Episode 40. Liberties We Have Lost.

A very dear and close friend challenged me the other day to, "Name one liberty that we have lost, just one." That led to a very long and interesting discussion and to this podcast.

In this podcast I quote from an excellent post by Gary D. Barnett on the lewrockwell.com web site. Mr. Barnett's post is entitled, I’m Fed Up with Constitution Worship, and it is an outstanding recap of Episode 38 of this very podcast (coincidentally, of course). You'll love his take on what I now believe is the uneducated and unfortunately widespread worship of this parchment. His closing sentence is also memorable:

"I will put my faith in God, not men. I will have faith in freedom, not constitutions. Our salvation and return to liberty lies not in faith in men residing in the halls of congress, but in our belief in us as free and sovereign individuals."
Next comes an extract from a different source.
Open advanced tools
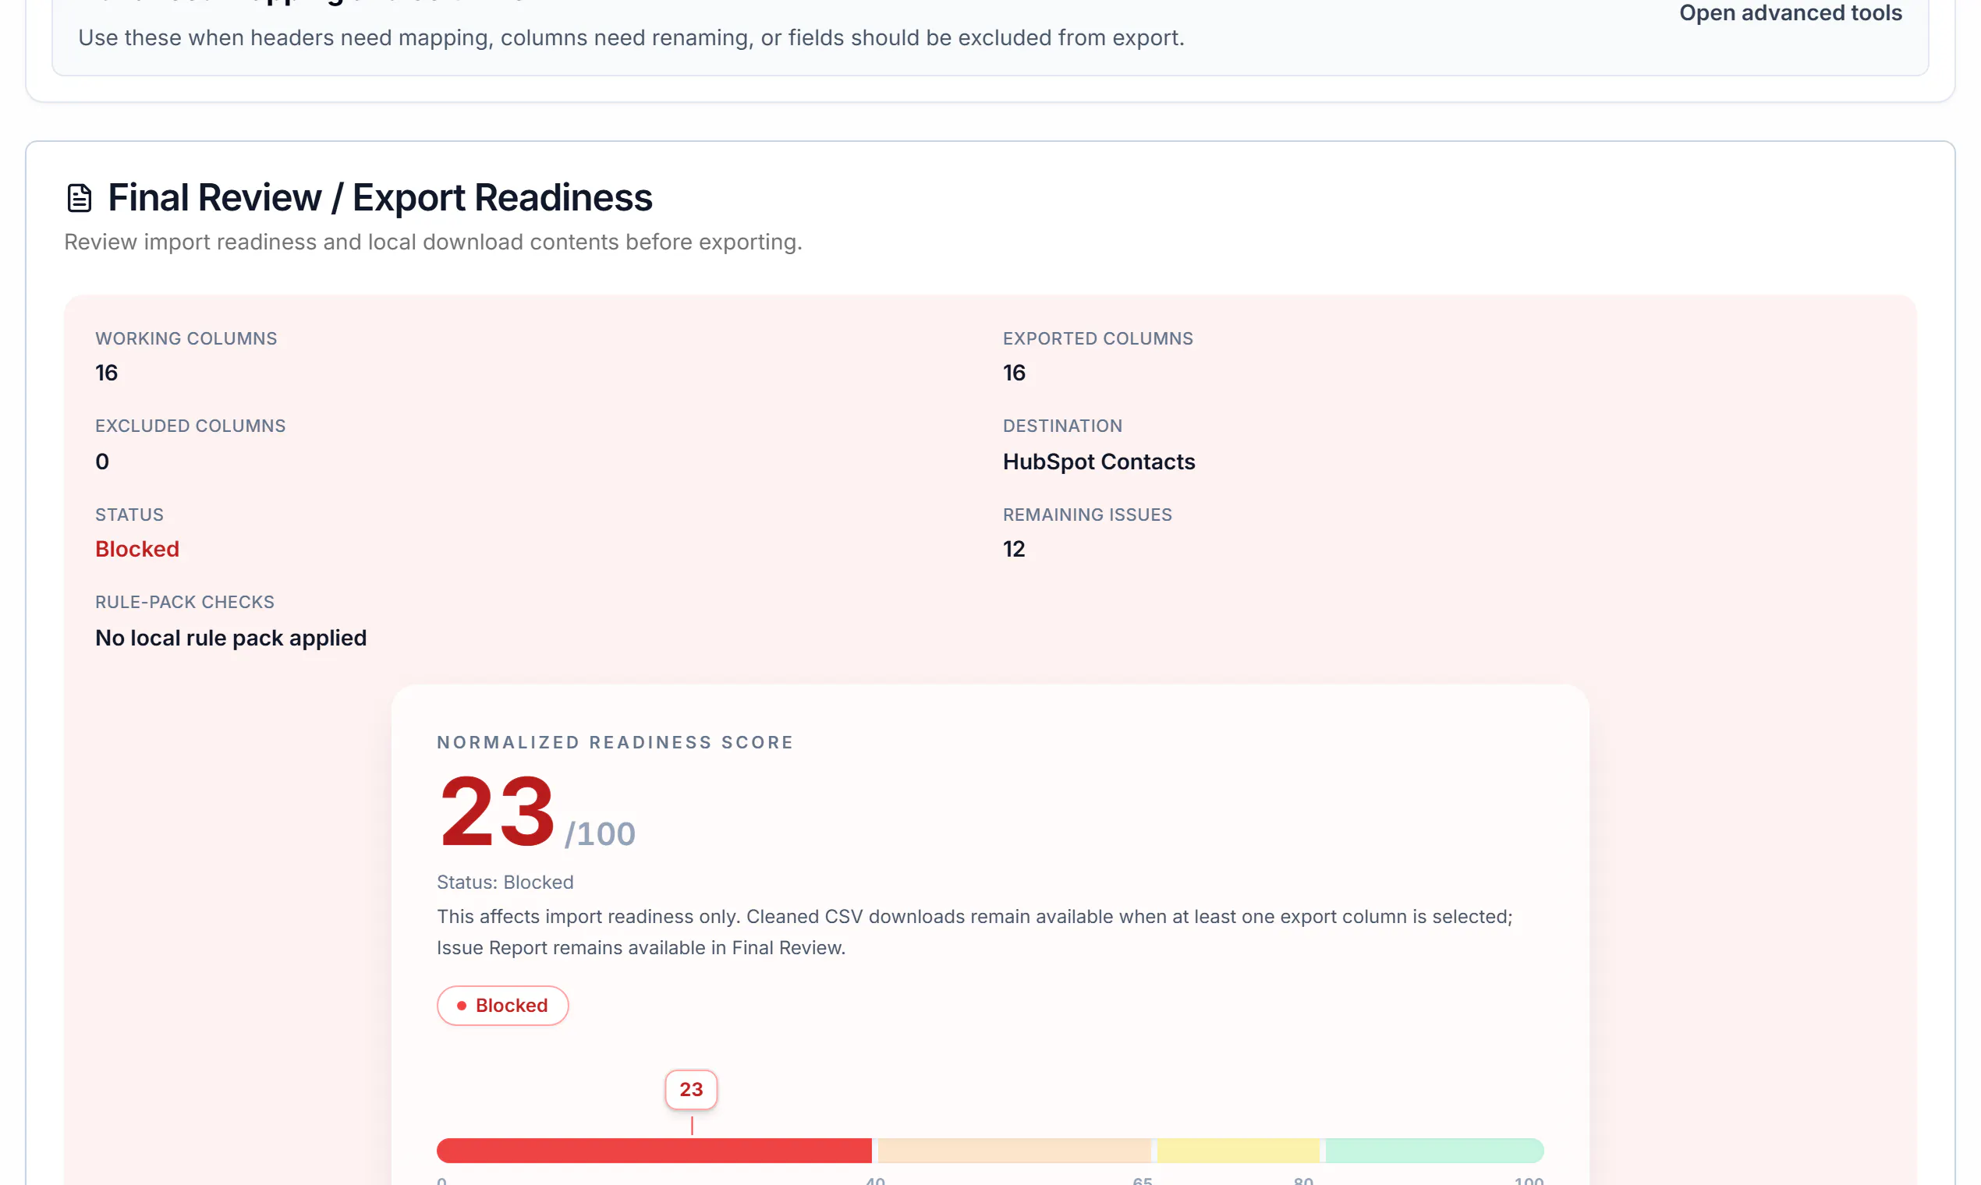Image resolution: width=1981 pixels, height=1185 pixels. pos(1790,13)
In a discussion thread I found on a link I've since forgotten, another very smart fellow self-identified as "THINK" also educates fellow posters about the true role of the Constitution, and how the Bill of Rights, though valuable, was simply an add-on demanded by the states and the people to secure their agreement to ratify. Here is his brilliant and disturbing quote:
"The Constitution is a vehicle to promote capital investment by foreign governments and wealthy individuals into the American experiment by having a federal government willing to take on liability for a return on said investments."

Strangely enough, and perhaps disgustingly, even when it comes to the Constitution, you need to "Follow the money."

In the last segment of the podcast, I review the actual text of Bill of Rights, and discuss specific liberties lost over the years, up to the year 2010. It's quite a long list, sobering actually, and yet a limited, partial list at best. Today we have very few of the freedoms envisioned by Thomas Jefferson and lesser-known men who opposed the replacement of the Articles of Confederation to no avail.

This show lasts a bit over an hour. I seem to be growing more long-winded over time, but I hope the great content makes up for that.